SomaScan Alpha-1 Antitrypsin relative levels in various Alpha-1 genotypes. a. Beeswarm plot of AAT relative fluorescence units (RFU, natural log, y axis) by genotype (x axis). AAT relative levels in pooled PiMM (10.63 ±0.23, N=5101), PiMS (10.37 ± 0.21, N=347), PiMZ (9.98 ± 0.25, N=215), PiSZ (9.10 ± 0.16, N=24), PiZZ off therapy (6.32 ± 0.36, N=185), and PiZZ on AAT augmentation therapy (10.69 ± 0.54, N=52) subjects from all 4 study cohorts. b. Histogram showing the percent distribution of PiZZ (N = 185), PiSZ (N=24), PiMZ (N=215), PiMS (N=347), and PiMM (N=5101) subjects from all 4 study cohorts. c. Receiving operator curves (ROC) of AAT (RFU, natural log) for the following genotype comparisons are shown: PiSZ vs. PiMZ, PiMZ vs. PiMS, PiMZ vs. PiMM, and PiMS vs. PiMM. The ROCs characteristics for the genotype comparisons not graphically depicted are shown in the table insert. *If AUC is equal to 1.0 it is a midpoint of the range of complete separation. If AUC less than 1.0 the value is the cut-point determined by the Youden Index.
Discussion
Since AATD is only a risk factor for emphysema,6 not all subjects have clinically significant disease. Although environmental exposures are important, proteomic disease-modifiers may be able to explain part of the emphysema heterogeneity in AATD and COPD.9,11 Our study has comprehensively tested the AATD proteome association with markers of emphysema in PiZZ and PiMZ subjects enrolled in multiple independent cohorts, including a large PiMM, COPD reference population. For both PiMM and PiZZ subjects there were many different proteins associated with functional and radiologic markers of emphysema.

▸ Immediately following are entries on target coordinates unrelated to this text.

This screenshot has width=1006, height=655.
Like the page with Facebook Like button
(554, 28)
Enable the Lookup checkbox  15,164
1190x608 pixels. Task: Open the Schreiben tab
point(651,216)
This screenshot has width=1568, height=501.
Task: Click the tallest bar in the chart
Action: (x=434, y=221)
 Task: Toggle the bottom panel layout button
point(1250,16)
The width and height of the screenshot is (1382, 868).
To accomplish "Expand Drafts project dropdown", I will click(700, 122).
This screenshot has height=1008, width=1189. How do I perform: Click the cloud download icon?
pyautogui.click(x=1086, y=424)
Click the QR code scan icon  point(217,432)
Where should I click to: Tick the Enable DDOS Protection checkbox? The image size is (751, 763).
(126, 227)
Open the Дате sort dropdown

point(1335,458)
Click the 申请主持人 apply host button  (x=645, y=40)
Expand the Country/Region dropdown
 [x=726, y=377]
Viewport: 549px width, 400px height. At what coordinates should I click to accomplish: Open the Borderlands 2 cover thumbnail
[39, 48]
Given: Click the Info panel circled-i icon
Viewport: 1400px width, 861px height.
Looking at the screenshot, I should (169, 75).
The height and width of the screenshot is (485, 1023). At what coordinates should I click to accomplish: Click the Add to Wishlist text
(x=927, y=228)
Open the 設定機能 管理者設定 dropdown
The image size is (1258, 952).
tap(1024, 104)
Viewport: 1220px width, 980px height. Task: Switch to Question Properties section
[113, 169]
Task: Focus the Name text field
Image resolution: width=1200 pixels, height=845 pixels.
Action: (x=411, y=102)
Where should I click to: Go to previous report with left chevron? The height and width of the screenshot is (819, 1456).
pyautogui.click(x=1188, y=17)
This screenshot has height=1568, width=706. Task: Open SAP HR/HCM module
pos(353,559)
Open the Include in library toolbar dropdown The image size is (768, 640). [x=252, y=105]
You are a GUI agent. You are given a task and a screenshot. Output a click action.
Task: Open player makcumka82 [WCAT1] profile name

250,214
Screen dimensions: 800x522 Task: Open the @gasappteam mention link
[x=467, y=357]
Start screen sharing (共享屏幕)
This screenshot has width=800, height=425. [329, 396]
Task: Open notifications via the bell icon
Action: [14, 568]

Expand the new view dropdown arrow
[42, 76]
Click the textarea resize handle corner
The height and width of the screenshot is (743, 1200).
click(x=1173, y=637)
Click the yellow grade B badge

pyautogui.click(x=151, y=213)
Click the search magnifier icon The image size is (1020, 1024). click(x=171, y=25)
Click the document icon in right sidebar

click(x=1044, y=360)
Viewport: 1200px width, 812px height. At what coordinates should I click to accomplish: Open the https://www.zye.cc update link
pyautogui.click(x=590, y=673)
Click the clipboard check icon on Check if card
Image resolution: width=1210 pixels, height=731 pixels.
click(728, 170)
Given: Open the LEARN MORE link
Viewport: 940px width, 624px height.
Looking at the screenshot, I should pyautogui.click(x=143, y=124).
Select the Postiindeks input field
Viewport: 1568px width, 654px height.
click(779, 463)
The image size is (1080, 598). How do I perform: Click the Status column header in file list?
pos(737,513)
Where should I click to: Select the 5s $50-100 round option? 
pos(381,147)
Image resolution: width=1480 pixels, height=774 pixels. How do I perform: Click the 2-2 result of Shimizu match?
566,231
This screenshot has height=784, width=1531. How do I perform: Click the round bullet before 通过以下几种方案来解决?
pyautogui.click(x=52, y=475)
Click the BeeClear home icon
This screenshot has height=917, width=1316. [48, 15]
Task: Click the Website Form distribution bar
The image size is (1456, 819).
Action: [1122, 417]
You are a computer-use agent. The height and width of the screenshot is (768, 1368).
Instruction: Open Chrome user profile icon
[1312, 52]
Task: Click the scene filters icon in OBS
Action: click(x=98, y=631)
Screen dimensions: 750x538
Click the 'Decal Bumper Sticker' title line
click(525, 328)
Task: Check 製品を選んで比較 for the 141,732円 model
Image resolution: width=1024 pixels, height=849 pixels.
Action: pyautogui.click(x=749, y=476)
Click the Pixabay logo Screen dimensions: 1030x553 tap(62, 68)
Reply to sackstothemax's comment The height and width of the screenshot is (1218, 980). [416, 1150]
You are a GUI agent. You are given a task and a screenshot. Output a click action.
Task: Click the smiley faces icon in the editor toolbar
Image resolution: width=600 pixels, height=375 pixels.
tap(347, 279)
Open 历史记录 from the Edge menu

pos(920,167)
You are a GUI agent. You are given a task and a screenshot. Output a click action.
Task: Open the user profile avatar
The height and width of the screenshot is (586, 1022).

Like other recent publications in non-pulmonary cohorts, we found that multiple proteins in combination explained a much higher percentage of the variance of a clinical phenotype compared to individual proteins.9,25 Interestingly, patients at risk for cardio-vascular events, early death in congestive heart failure, and kidney failure in diabetic subjects were easily identified by SomaScan protein scores.26, 27, 28 In fact, a combination of 262 proteins in our emphysema protein score explained more of measured PD15 variance than DLCO in COPD, PiMZ, and PiZZ subjects off augmentation therapy, outperforming DLCO as a known functional marker of emphysema. The emphysema protein score explained less of measured PD15 variance in PiZZ on augmentation therapy, possibly because the protein score was developed in the COPD patients, where the SomaScan proteins associated with PD15 were rather different than similar to those in PiZZ on therapy.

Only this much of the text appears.